February is Black History Month so I thought I’d go with the obvious theme. While I know a lot of you are familiar with the Chevalier Saint-Georges (champion fencer, friend of the Prince Regent, Marie Antoinette’s music teacher, forgotten composer [thanks to Napoleon banning his music!]), I thought Abram Petrovich Gannibal might be unknown. He certainly was to me until the brilliant Twitter account @medievalpoc introduced me to him.
Gannibal was kidnapped from what is now Camaroon when he was about seven and given as a gift to Peter the Great. The zar took a shine to him, noting his intelligence, and essentially made him his page. The boy was raised in the royal household and accompanied the zar on military campaigns.
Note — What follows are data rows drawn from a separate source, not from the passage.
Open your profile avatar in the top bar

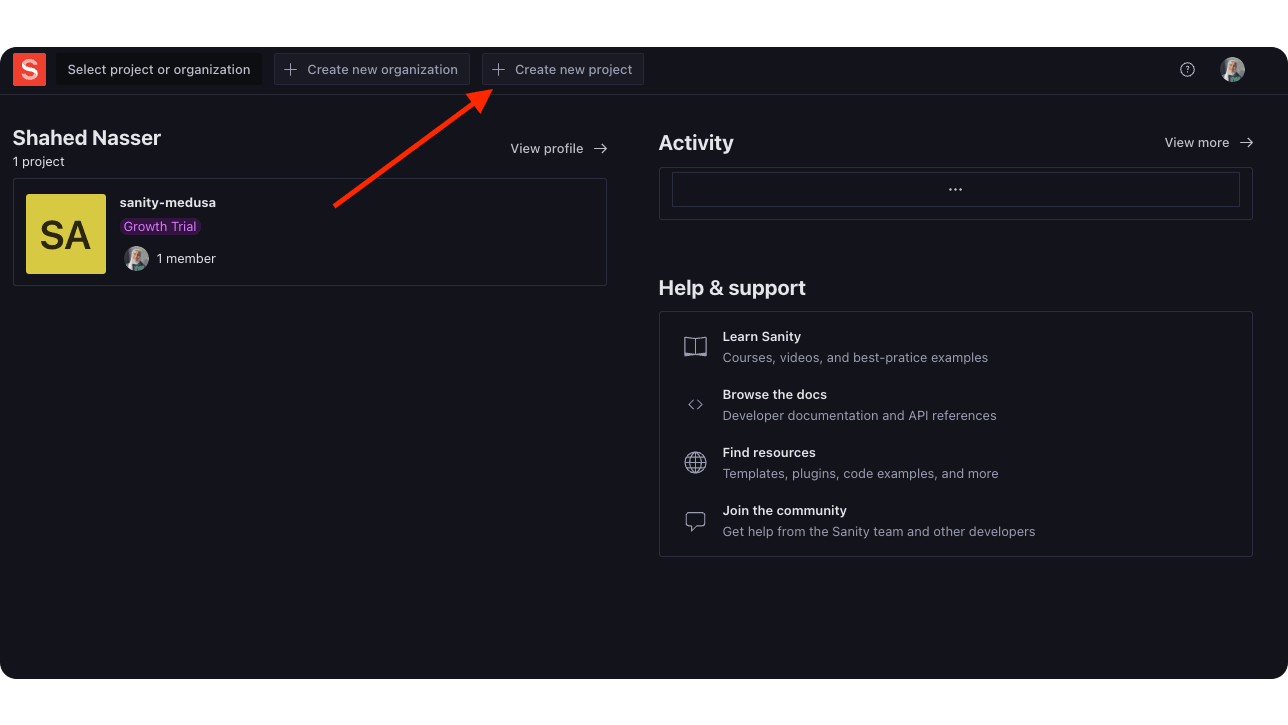click(x=1232, y=69)
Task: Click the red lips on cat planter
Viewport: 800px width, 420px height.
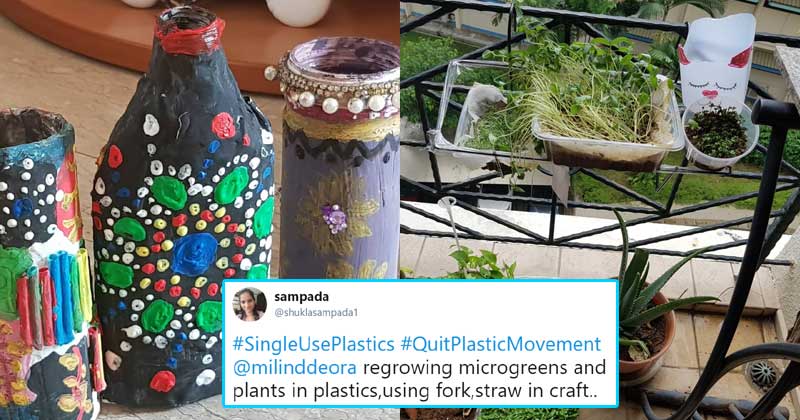Action: coord(711,94)
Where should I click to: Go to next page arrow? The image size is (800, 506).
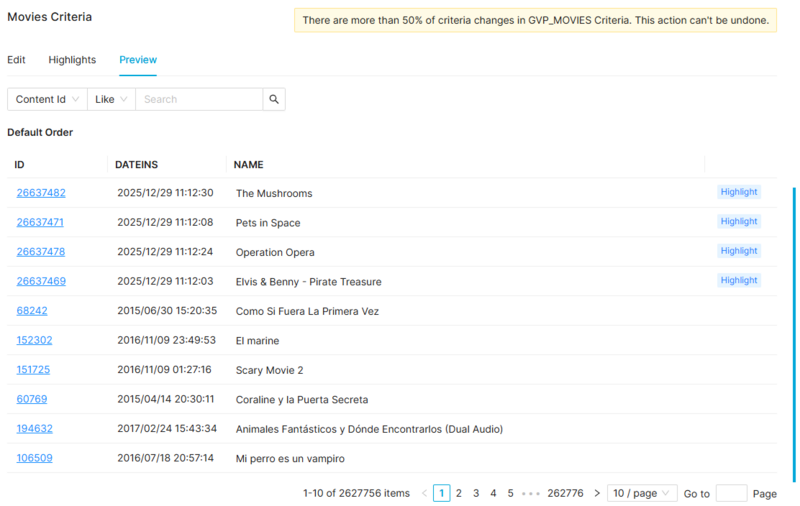(597, 493)
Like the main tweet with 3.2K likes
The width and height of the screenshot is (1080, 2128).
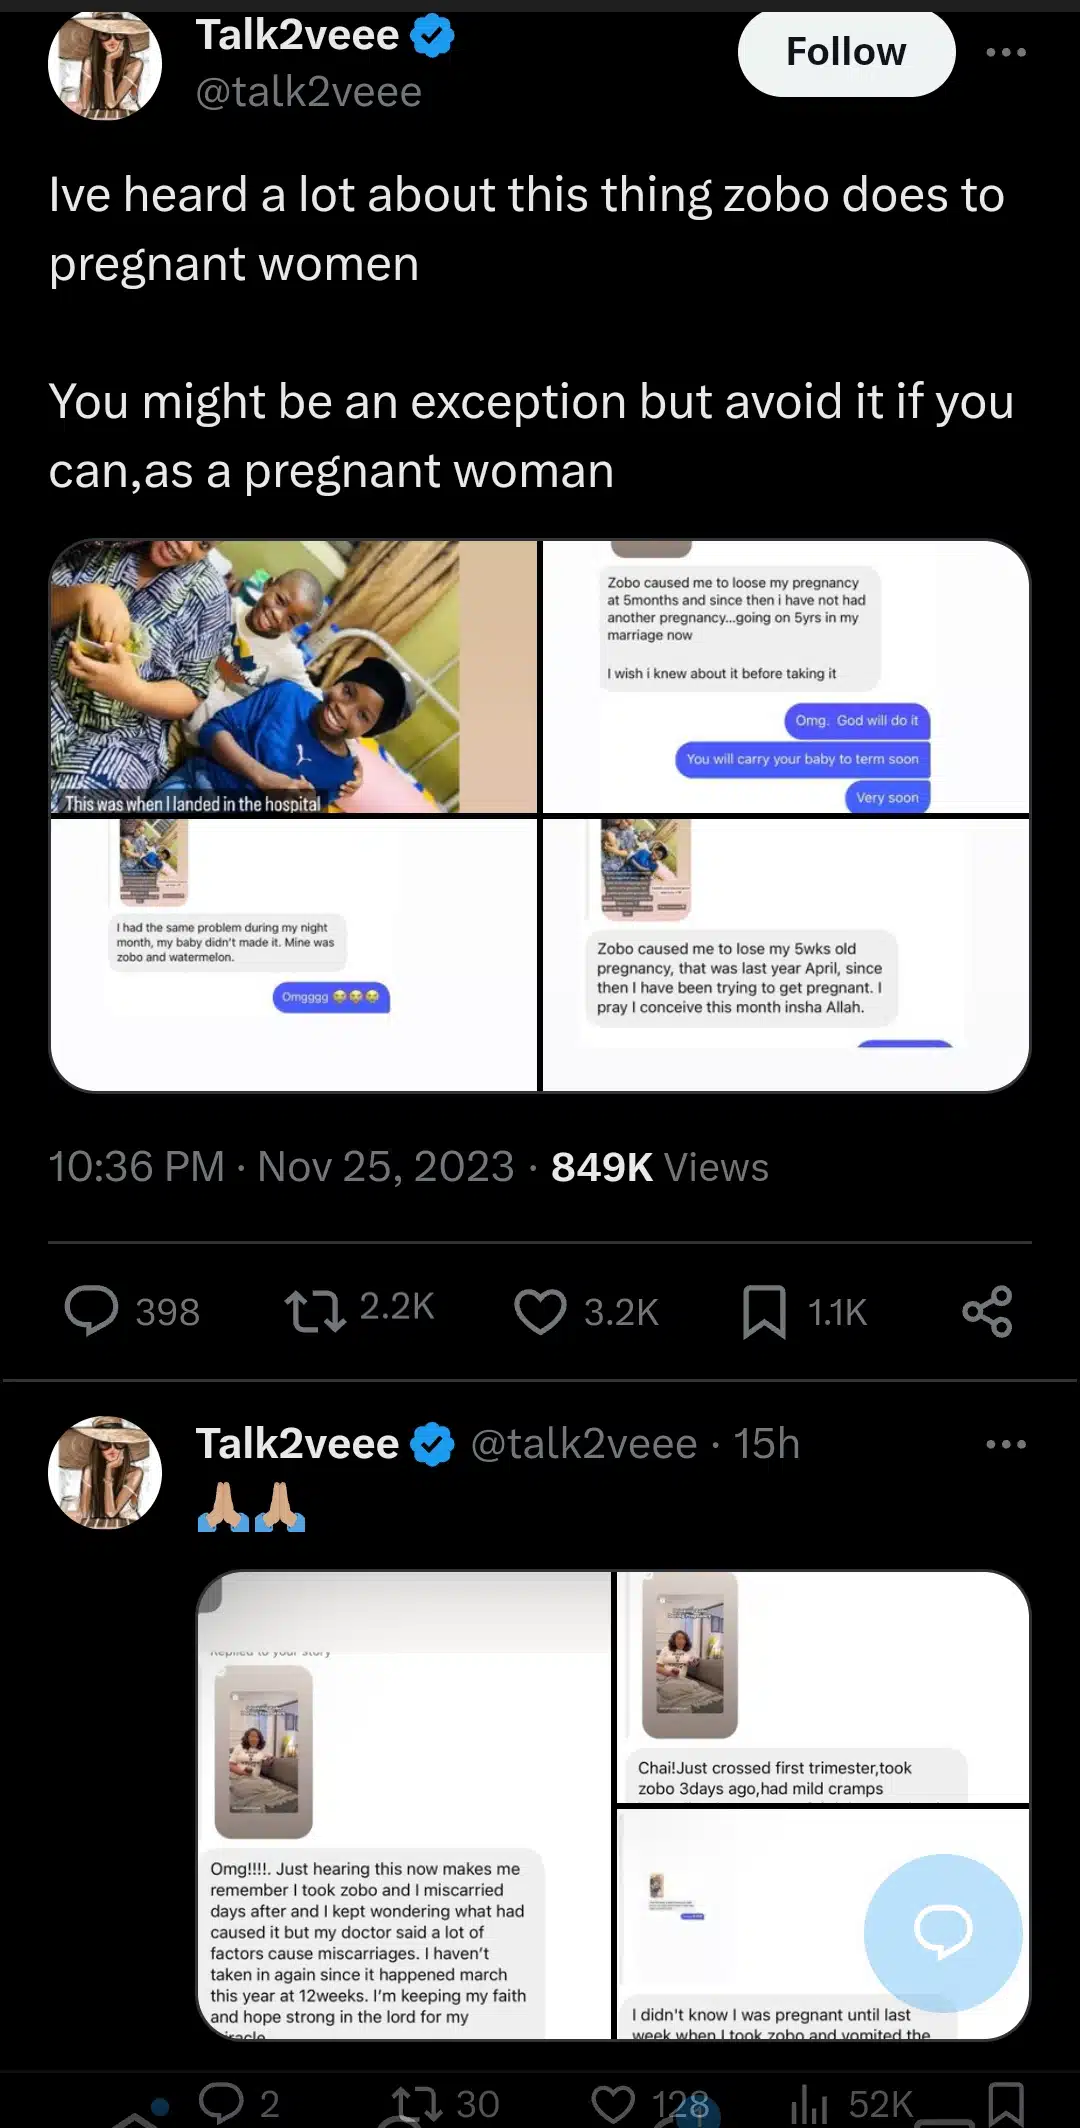pos(540,1311)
He was sent to Mez to be educated, spoke several languages, and was part of the intelligentsia in Paris in the early 1700s (supposedly, Voltarie himself called Gannibal “the dark star of the Enlightenment”).
Eventually became a powerful member of the Russian court under Peter’s daughter Elizabeth and was made a major-general in her army. He was given estates (complete with serfs) and raised to the nobility. He was married twice, once very unhappily to a Greek woman and then later to a woman from the nobility of Scandinavia and Germany. The second marriage was extremely happy, and produced ten children, from whom some very surprising people are descended: Most famously, Aleksandr Pushkin! Yes, that Pushkin. But many British aristocrats are also Gannibal’s descendants, including the wife of the 6th Duke of Westminster, the wife of the 5th Duke of Abercorn, and the current Marquesss of Milford Haven.
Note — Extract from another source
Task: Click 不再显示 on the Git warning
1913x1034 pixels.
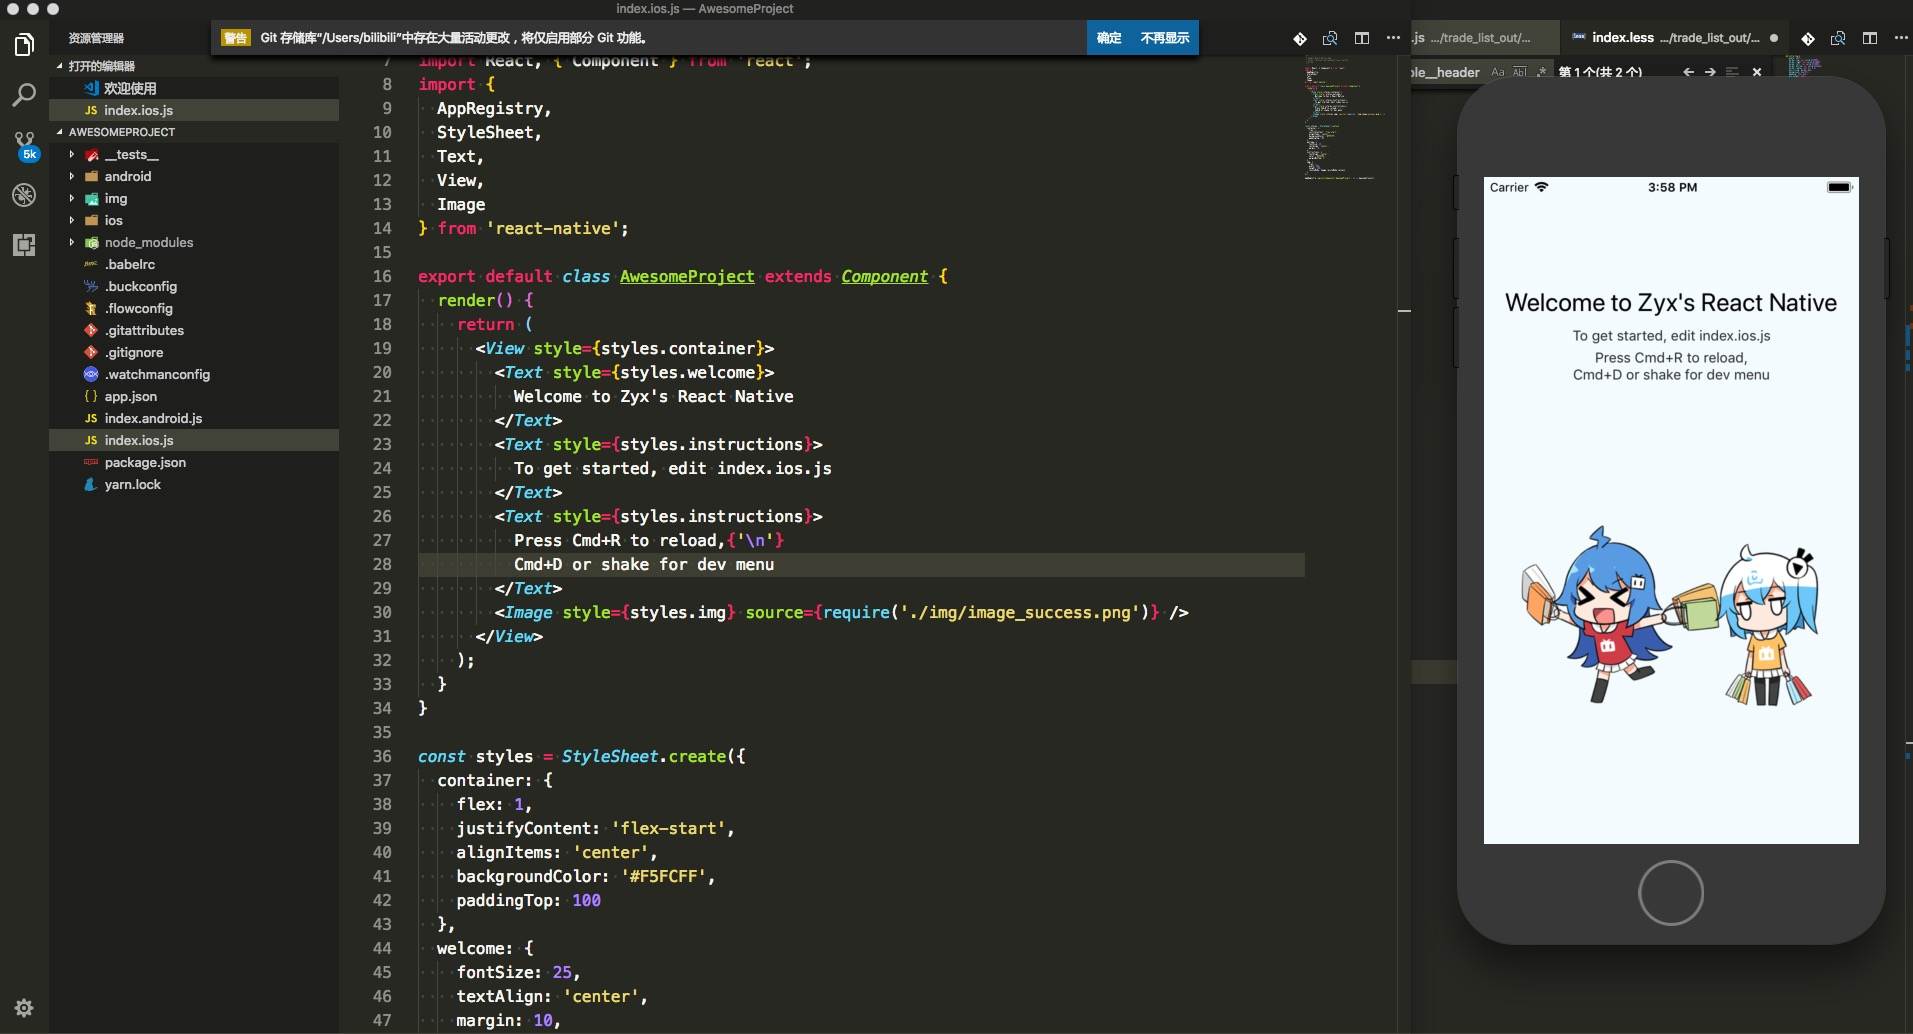Action: 1164,38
And of course this is really where my brain started ticking. I have a character in my current series who is based on the Chevalier Saint-Georges. His heroine’s race was determined entirely by which model showed up at the cover shoot. And the model who showed up first was black. I’d been toying with the idea of basing her on Belle, but this just seemed sooooo much cooler. A black, French fencing champion and the granddaughter of an Afro-Russian nobleman? Say it with me: OOOOOOH, YEEEAAAAAH.
That is exciting! Thay story is definitely going to be something great. And this isn’t the first time I’ve heard of Gannibal, however, it is the first time I’ve learned more about him and his descendants. But it does make me think about how life was like for them and on race/marriage.
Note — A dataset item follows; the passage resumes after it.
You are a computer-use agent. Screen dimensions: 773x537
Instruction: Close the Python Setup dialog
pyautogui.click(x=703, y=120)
The more I dig, the more fascinating he becomes. I need to procure the bio his grandson wrote.
I will be waiting with bated breath for this book! Thanks for the interesting and informative article.
Isobel, how fascinating! I’d never run across Gannibal, so thanks for sharing this! I’ll say it with you, ooooooh, yeeeaaaah! The granddaughter idea is going to make a wonderful story –can’t wait to read it. She sounds totally kick-ass. Off-beat Regencies that still are well-researched and stay within the realm of what could have been are my first love! 🙂
It’s just so lovely when the universe hands you the perfect solution to an issue you’ve been wrestling with.
[…] An Afro-Russian Nobleman February is Black History Month so I thought I’d go with the obvious theme. While I know a lot of you are familiar with the Chevalier Saint-Georges (champion fencer, friend of the Prince Regent, Marie Antoinette’s music teacher, forgotten composer … Continue reading → […]
Gannibal is an exciting person. Well done Isobel.